A story in the Russian weekly Nasha Versia suggested that Moscow will form a new entity dubbed "Ukraine-2" to present a viable alternative to the (pro-western) Ukraine governed from Kiev – a bit like the German Democratic Republic being a competitor to West Germany.

Such a model is reminiscent of the Malorossiya initiative made by Donetsk separatist leader Alexander Zakharchenko in July. That proposal was quietly dropped soon after it emerged that neither Luhansk nor even Moscow seemed to know much of this (Externer Link: see Newsletter 23).

However, many observers argued that Russia wants to keep two entities, not least because this preserves the legal framework of the Minsk peace accords. Both Plotnitsky and Zakharchenko signed the Minsk protocol and memorandum of autumn 2014, as well as the package of measures of February 2015.

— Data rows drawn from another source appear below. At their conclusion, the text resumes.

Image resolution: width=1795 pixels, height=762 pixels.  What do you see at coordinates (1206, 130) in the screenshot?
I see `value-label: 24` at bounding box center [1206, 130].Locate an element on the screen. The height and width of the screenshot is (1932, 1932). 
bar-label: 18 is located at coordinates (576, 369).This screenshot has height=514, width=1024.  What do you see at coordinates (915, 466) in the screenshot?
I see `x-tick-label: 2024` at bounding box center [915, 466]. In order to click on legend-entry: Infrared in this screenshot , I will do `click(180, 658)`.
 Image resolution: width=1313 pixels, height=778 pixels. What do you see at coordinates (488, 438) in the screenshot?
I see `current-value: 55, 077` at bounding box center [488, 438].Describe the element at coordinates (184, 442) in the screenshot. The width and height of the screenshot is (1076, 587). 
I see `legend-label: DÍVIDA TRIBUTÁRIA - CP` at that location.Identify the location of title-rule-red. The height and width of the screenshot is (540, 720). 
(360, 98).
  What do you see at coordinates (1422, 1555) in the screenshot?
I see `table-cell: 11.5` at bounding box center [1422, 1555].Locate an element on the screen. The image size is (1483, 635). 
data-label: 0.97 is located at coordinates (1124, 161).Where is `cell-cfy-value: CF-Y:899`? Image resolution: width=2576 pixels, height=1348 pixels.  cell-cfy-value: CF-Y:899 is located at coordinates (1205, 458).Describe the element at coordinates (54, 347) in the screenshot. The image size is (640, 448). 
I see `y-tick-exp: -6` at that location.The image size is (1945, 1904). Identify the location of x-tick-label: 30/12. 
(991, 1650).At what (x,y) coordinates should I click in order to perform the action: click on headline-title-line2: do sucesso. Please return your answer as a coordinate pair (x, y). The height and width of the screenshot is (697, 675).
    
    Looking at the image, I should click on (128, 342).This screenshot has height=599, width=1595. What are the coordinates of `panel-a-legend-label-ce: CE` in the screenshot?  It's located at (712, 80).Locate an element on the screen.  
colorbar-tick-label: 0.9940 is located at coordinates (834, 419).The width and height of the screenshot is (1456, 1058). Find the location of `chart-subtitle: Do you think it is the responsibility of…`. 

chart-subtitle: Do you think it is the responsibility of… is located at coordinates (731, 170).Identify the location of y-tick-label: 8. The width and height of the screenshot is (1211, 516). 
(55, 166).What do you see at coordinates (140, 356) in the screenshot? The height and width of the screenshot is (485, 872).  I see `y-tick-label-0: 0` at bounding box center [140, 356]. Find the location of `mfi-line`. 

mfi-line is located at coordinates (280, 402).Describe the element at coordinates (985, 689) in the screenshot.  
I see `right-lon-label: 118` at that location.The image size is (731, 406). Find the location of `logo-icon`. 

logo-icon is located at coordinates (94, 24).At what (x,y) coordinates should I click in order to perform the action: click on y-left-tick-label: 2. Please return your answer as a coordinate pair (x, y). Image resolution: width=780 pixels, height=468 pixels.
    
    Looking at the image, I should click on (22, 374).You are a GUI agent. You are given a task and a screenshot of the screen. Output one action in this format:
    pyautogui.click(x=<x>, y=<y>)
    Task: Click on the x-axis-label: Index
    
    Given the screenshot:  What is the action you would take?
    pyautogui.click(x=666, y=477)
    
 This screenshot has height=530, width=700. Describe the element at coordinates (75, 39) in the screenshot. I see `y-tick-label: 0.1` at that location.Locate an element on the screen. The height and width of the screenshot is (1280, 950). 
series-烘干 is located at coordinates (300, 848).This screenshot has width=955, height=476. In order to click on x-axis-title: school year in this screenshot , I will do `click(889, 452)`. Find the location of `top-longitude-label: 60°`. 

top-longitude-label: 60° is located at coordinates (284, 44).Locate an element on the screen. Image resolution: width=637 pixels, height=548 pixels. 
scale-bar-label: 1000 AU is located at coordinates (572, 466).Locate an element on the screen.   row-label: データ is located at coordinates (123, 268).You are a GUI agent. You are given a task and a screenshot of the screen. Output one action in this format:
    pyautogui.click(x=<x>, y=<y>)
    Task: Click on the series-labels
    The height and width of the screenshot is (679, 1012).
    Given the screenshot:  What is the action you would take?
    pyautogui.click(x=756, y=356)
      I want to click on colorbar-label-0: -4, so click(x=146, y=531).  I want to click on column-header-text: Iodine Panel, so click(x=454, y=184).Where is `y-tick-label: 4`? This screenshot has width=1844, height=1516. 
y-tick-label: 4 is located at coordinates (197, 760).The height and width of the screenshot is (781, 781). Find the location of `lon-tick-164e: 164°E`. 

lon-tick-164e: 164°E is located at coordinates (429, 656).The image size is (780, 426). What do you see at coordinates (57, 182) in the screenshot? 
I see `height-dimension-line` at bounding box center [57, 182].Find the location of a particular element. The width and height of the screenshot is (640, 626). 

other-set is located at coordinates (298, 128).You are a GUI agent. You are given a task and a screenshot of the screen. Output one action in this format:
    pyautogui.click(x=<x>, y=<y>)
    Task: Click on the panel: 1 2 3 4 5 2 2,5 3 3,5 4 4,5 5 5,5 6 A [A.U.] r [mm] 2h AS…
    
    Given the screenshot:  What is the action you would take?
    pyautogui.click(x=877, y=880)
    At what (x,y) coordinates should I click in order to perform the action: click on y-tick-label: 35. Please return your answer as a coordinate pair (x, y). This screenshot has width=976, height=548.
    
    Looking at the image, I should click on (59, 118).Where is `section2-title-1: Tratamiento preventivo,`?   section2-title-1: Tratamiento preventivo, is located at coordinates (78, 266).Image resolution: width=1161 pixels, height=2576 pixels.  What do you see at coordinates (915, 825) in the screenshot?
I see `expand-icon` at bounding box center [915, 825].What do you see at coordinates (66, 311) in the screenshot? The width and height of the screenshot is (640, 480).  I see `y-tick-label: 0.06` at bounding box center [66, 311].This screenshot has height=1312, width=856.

Pasechnik seemed to confirm this when he said that Plotnitsky had been appointed the "LNR’s" chief Minsk negotiator for the ongoing peace talks because "he is one of the Minsk agreements signatories." However, he promised on November 25 that the hitherto negotiator Vladislav Deinego should continue to carry out this role.

There is little doubt that Russia has enormous financial, military and political control over both Luhansk and Donetsk. Using "DNR" forces in the conflict in Luhansk might just be a tactical ploy: Moscow can plausibly deny that they are Russian while still being in charge of operations.